Alden Bianchi, Chair of Mintz Levin’s Employee Benefits & Executive Compensation Practice, will provide a weekly installment on the complex reporting obligations outlined by the Affordable Care Act for health insurance carriers and employers. In this 24-week series, Alden will explain key requirements as he counts down to the January 2016 ACA reporting deadlines. This is the second installment of the series.
The Affordable Care Act (ACA) imposes information reporting rules on providers of minimum essential coverage, e.g., insurance carriers and self-funded plans, and on applicable large employers, i.e., those employers that are subject to the ACA’s employer shared responsibility rules. (For a description of the rules governing information reporting under the ACA, please see last week’s post.) Internal Revenue Code sections 6721 and 6722 impose penalties for violations of the information reporting rules, including failing to timely file or for filing incorrect or incomplete information returns and/or payee statements. These provisions of the Code apply to a variety of information reporting requirements including Forms 1094-B, 1095-B, 1094-C, and 1095-C, which are the ACA reporting forms under Code sections 6055 and 6056. A new law, the Trade Preferences Extension Act of 2015, has doubled the size of the applicable penalties.
A penalty is imposed under Code section 6721 in the case of a provider of minimum essential coverage under Code section 6055 that fails to file timely information returns, fails to include all the required information, or includes incorrect information on the return. A penalty is also imposed under Code section 6722 in the case of a provider that fails to furnish timely the statement, fails to include all the required information, or includes incorrect information on the statement. Thus, for each affected employee, there are two possible violations. Code section 6724 provides rules under which penalties may be waived upon a showing of reasonable cause. Relief under this provision is at the discretion of the Service, however. It is unlikely to be available to any employer who ignores the reporting requirements.
Similar penalties are imposed on applicable large employers for failing to timely file information returns or furnish timely the statements, respectively, required by Code section 6056. Again, there are two possible violations for each affected employee. As in the case of Code section 6055, Code section 6724 provides rules under which penalties may be waived upon a showing of reasonable cause.
Under both sets of rules, the penalties for non-compliance were, until recently, $100 for each return for which the failure occurs—i.e., per covered individual, with an annual cap of $1,500,000. Thus, the penalty in the case of the failure to both furnish statements and file the required return was $200 per affected employee up to a maximum of $3,000,000. (These penalties are reduced somewhat where the failures are corrected within a short period of time.)

▸ Dataset:
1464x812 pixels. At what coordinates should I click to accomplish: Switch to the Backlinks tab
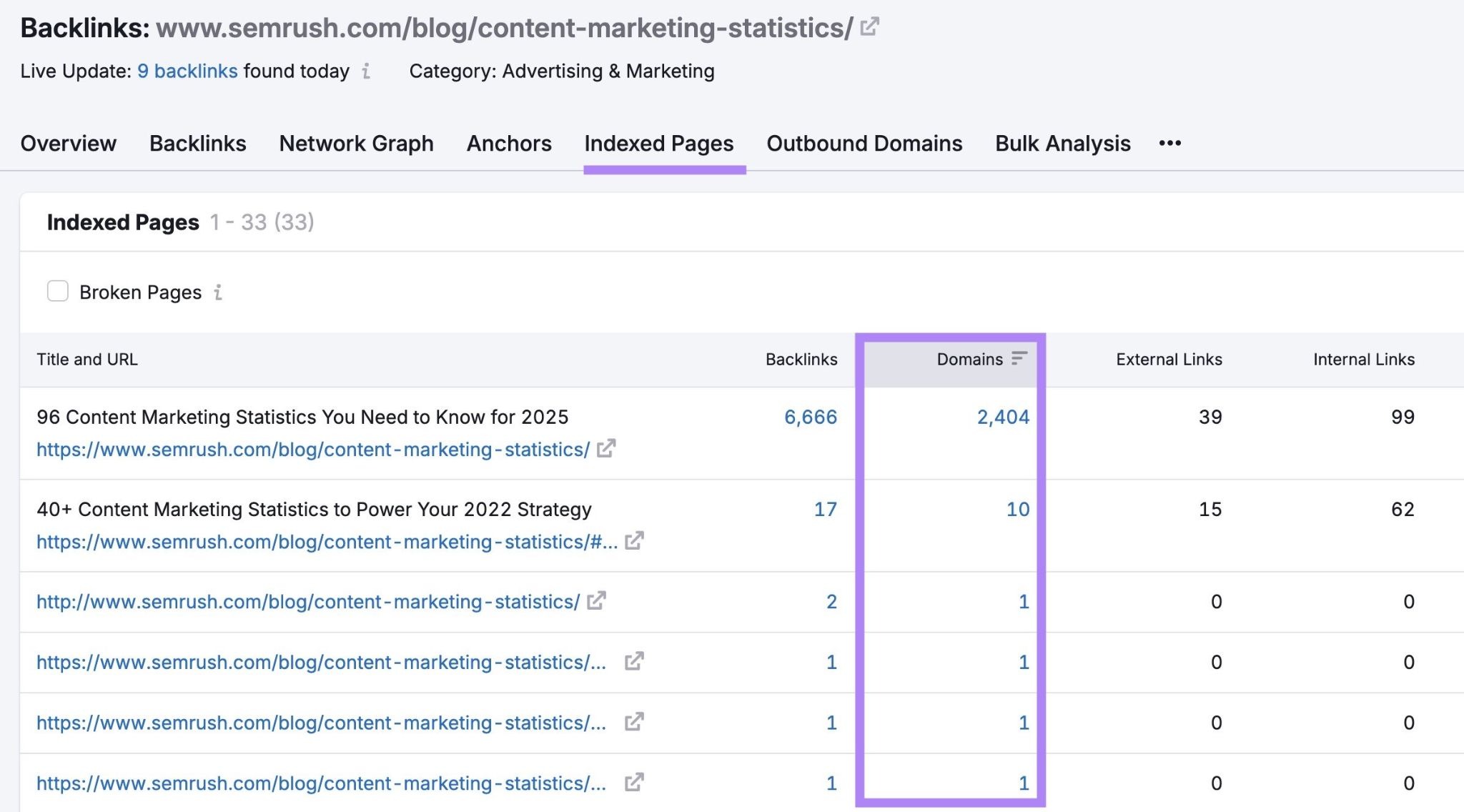(x=197, y=143)
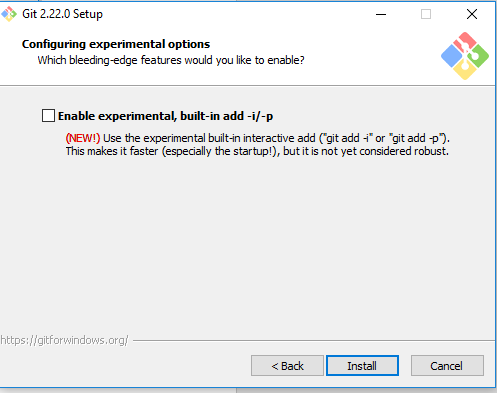Enable experimental built-in add -i/-p checkbox
The height and width of the screenshot is (393, 497).
(x=48, y=116)
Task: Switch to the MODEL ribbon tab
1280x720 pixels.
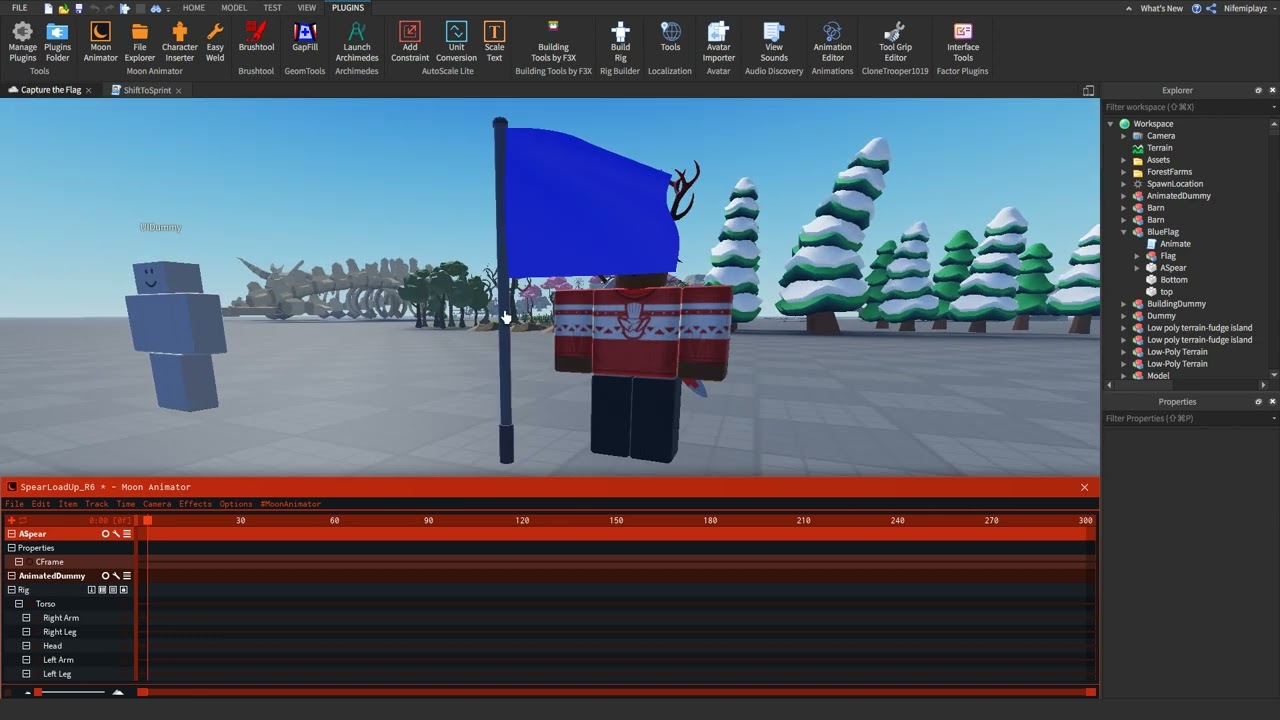Action: (x=234, y=8)
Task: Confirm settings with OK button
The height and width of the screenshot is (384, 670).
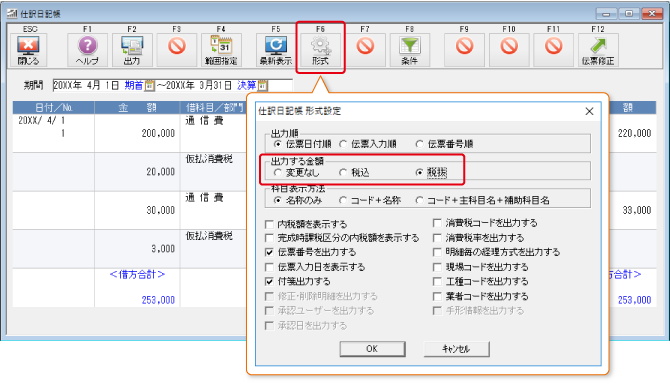Action: pos(372,349)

▸ Directions for this task:
Say whether each statement agrees with the text on ACA reporting penalties, answering yes or no and quoting the words of the text that decide it. (a) Waiving a penalty for reasonable cause is left to the Service's discretion. (b) The Trade Preferences Extension Act of 2015 tripled the applicable penalties. (c) Until recently, the annual cap on penalties under each set of rules was $1,500,000. Please answer using only the text on ACA reporting penalties, not the entries.

▸ Correct result:
(a) Yes: "Relief under this provision is at the discretion of the Service, however."
(b) No: "has doubled the size of the applicable penalties."
(c) Yes: "with an annual cap of $1,500,000."